_ACTION ITEM:_ From the entries below, give the number of lines where the word "computer" occurs, and nothing else.

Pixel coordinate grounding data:
_ _ _ _

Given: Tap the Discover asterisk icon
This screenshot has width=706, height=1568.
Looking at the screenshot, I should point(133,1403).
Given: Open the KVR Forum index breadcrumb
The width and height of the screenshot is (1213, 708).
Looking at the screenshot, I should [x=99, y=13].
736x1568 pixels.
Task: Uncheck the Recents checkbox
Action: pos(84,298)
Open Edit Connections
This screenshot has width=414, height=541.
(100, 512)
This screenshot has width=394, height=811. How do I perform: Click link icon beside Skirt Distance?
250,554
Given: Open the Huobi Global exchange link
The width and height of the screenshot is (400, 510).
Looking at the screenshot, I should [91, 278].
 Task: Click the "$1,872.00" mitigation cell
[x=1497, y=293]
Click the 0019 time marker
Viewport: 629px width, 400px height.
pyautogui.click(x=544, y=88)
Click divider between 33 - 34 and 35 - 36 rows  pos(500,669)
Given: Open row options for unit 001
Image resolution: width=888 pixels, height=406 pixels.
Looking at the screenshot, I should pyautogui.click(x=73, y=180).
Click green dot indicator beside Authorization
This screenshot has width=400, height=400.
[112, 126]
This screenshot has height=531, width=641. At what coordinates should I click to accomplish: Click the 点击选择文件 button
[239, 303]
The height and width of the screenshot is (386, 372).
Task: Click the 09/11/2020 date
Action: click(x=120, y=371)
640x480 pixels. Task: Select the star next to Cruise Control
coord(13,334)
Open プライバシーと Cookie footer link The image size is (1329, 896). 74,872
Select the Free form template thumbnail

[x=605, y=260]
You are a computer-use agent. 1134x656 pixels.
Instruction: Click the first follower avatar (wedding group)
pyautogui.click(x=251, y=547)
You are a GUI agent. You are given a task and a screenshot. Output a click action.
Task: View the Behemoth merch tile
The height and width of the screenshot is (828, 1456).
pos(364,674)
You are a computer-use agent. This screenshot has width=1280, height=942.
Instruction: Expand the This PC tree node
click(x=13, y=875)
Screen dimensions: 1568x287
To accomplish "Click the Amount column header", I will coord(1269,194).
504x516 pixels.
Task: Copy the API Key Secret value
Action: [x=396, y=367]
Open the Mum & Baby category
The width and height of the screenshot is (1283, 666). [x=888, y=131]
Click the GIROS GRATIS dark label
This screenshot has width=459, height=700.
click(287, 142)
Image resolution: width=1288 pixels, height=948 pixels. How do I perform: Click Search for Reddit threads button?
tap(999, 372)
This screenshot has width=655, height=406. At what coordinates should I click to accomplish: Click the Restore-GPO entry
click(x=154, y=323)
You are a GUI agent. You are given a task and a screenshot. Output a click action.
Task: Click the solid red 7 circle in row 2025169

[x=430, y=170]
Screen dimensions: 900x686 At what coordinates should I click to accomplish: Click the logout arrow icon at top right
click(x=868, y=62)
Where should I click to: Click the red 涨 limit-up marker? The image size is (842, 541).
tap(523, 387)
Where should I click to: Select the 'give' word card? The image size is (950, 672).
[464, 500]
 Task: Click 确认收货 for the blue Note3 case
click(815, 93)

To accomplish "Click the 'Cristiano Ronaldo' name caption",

_ _ _ _

_TASK OUTPUT:_ 2